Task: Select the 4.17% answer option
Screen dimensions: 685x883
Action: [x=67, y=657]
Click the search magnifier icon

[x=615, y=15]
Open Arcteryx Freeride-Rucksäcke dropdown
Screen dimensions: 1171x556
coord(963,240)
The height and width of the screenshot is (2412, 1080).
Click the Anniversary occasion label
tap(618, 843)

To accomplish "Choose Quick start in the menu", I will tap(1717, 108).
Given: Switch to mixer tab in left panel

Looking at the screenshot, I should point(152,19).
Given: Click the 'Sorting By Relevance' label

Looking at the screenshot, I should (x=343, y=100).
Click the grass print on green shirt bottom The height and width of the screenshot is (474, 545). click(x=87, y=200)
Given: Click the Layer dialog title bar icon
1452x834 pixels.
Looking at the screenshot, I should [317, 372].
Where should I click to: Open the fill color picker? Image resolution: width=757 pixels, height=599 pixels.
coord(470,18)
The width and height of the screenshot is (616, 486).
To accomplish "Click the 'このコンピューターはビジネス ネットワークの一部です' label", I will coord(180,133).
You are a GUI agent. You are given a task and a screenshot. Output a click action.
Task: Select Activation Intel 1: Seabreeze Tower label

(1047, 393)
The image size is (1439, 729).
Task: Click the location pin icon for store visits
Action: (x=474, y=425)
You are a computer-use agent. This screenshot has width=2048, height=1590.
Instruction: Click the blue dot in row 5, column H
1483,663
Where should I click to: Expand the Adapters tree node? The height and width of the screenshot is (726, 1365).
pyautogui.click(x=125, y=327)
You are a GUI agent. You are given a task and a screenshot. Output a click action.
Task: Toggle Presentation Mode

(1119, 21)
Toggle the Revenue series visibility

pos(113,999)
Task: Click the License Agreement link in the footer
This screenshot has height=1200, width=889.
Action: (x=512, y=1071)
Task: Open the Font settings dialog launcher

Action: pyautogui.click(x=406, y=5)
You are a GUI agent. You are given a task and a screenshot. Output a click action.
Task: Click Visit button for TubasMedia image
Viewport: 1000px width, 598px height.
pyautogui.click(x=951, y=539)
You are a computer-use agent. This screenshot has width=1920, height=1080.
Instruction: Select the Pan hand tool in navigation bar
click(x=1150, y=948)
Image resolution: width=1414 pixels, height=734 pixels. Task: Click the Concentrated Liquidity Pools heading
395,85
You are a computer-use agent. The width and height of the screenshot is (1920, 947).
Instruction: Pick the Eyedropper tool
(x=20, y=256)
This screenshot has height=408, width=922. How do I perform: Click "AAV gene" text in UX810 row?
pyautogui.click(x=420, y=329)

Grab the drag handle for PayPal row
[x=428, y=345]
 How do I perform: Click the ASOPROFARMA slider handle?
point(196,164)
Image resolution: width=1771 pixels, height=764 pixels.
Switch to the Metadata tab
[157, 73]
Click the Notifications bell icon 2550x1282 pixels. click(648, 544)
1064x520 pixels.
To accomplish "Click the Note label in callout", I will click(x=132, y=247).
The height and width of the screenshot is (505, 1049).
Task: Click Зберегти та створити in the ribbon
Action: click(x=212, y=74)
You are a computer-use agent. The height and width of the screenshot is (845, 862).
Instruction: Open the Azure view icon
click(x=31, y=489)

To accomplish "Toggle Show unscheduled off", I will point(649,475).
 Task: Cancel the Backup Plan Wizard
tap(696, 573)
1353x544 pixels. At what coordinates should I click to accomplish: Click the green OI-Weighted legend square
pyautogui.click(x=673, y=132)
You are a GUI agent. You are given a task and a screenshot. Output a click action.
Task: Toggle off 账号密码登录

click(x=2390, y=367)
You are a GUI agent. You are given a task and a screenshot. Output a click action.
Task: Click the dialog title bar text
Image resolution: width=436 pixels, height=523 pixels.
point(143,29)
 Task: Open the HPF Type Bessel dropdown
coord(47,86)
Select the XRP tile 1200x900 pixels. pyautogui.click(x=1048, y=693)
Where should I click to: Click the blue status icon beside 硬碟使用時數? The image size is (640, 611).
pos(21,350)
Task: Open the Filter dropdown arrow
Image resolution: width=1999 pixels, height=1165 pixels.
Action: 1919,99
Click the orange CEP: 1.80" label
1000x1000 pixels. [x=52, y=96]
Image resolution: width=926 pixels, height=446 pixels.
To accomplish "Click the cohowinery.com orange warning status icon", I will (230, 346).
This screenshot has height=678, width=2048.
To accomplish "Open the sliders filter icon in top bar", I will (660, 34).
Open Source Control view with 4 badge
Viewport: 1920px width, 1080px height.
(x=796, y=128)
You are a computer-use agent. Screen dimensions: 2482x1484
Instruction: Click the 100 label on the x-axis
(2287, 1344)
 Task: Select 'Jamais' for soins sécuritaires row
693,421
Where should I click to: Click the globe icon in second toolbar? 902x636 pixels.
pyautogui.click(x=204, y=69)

··········

Task to carry out: Reproduce the entries from the line with "This screenshot has height=678, width=2048." through the end of the entries, substituting "world icon" for "globe icon" and leaving everything else unchanged.

The reply:
This screenshot has height=678, width=2048.
To accomplish "Open the sliders filter icon in top bar", I will (660, 34).
Open Source Control view with 4 badge
Viewport: 1920px width, 1080px height.
(x=796, y=128)
You are a computer-use agent. Screen dimensions: 2482x1484
Instruction: Click the 100 label on the x-axis
(2287, 1344)
 Task: Select 'Jamais' for soins sécuritaires row
693,421
Where should I click to: Click the world icon in second toolbar? 902x636 pixels.
pyautogui.click(x=204, y=69)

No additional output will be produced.